HONG KONG (Reuters) – Hong Kong protesters marched through shopping malls on New Year’s Eve urging people not to give up the fight for democracy in 2020, while police were out in force across the city to quell any unrest.
As evening fell, dozens of protesters dropped flowers near the Prince Edward metro station, which was the scene of some of the most violent clashes with the police this summer.
Demonstrators plan a giant human chain later on as well as late-night demonstrations dubbed “Suck the Eve” in the downtown bar and entertainment district of Lan Kwai Fong and the picturesque Victoria Harbour.
Wong, a 22-year-old freelance photographer who gave only his last name, said he did not feel like celebrating New Year.
“I can’t even celebrate my birthday. I choose to stand here because at least we can chant a little and it feels like I’m with family,” he said.
The protests began in June in response to a now-withdrawn bill that would have allowed extraditions to mainland China, where courts are controlled by the Communist Party, and have evolved into a broader pro-democracy movement.
Many streets were decorated with Christmas lights and other seasonal paraphernalia, but the mood on Tuesday was less than festive as officers in riot gear patrolled the busiest areas.
In a prime shopping mall in the Tsim Sha Tsui area popular with tourists, dozens of protesters chanted pro-democracy slogans and riot police stopped people to search their backpacks.
Authorities have cancelled the popular midnight fireworks for the first time in a decade, citing security concerns.
The fireworks usually draw thousands of locals and tourists to the harbour front and the countdown is broadcast worldwide.
They will be replaced with “Symphony of Lights”, a multimedia light show involving projections on the city’s tallest skyscrapers at the stroke of midnight.
The facade of the waterside Hong Kong Convention and Exhibition Centre was turned into a giant countdown clock.

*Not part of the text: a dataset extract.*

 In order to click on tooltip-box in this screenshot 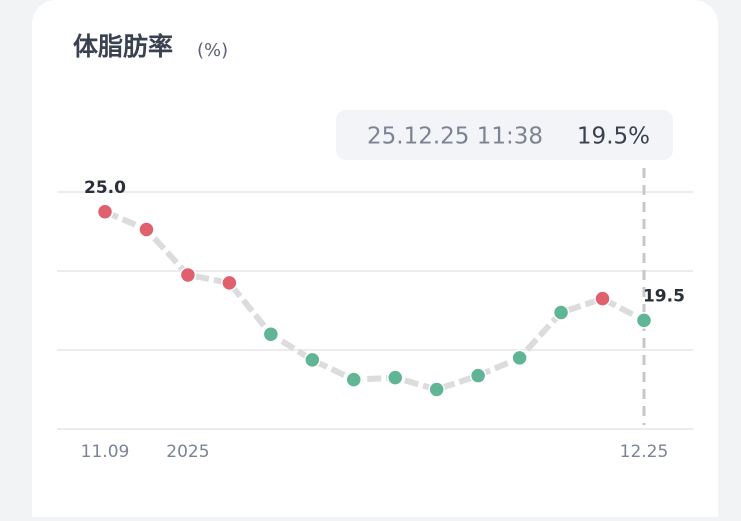, I will do `click(504, 135)`.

“Liberate Hong Kong, revolution of our time is my New Year wish,” said 30-year-old Calvin, who attended a central lunchtime rally.
CARRIE LAM’S RESOLUTION
In a New Year’s Eve video message, Chief Executive Carrie Lam said more than six months of unrest in the Asian financial hub had caused sadness, anxiety, disappointment and rage.
“Let’s start 2020 with a new resolution, to restore order and harmony in society. So we can begin again, together,” said Lam in the 3-minute address.
“Hong Kong people have resolved many difficulties before. With our resilience and wisdom I believe we can once again overcome our current challenges and rebuild Hong Kong.”
Police say they have arrested nearly 6,500 people since the protests began escalating in what is the worst political crisis faced by the city in decades.
On Jan. 1, tens of thousands of people are expected to join a major pro-democracy march, after it received police approval to proceed.
The previous such march by organisers, the Civil Human Rights Front (CHRF), in early December, drew an estimated 800,000 people.
The New Year demonstrations follow a pick-up in clashes since Christmas Eve, when riot police fired tear gas at thousands of protesters following scuffles in shopping malls and in a prime tourist district.
“On New Year’s Day, we need to show our solidarity … to resist the government. We hope Hong Kong people will come onto the streets for Hong Kong’s future,” said CHRF leader Jimmy Sham.